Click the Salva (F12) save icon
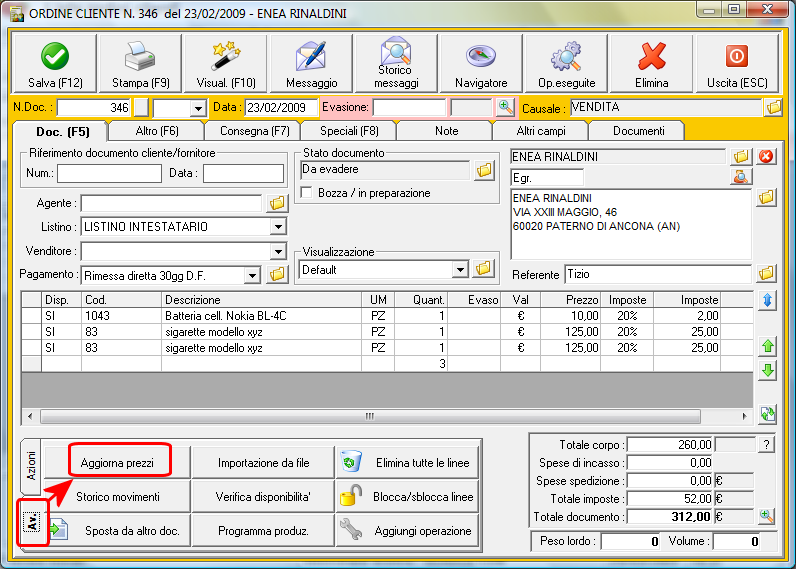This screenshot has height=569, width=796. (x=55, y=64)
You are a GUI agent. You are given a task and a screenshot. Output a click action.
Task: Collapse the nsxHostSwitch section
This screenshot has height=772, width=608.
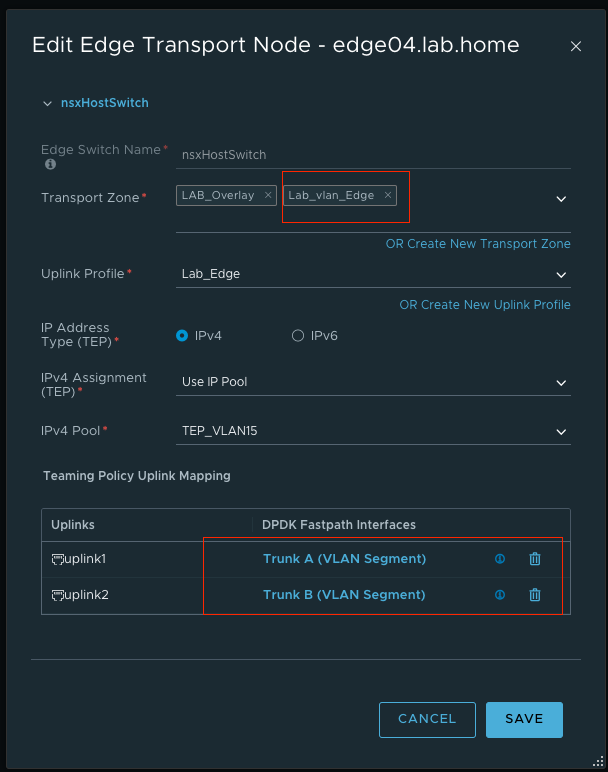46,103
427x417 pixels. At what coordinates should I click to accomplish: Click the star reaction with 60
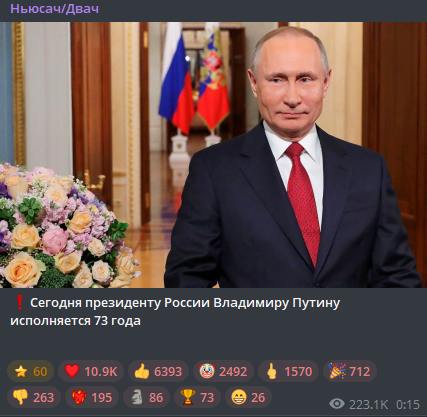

*WORK ITEM*:
The lines from the one holding "Task: Collapse the nsxHostSwitch section" through the end of the material above are to be echoed exactly, both ends included. Do not include pictures.

*RESULT*:
Task: Collapse the nsxHostSwitch section
This screenshot has height=772, width=608.
46,103
427x417 pixels. At what coordinates should I click to accomplish: Click the star reaction with 60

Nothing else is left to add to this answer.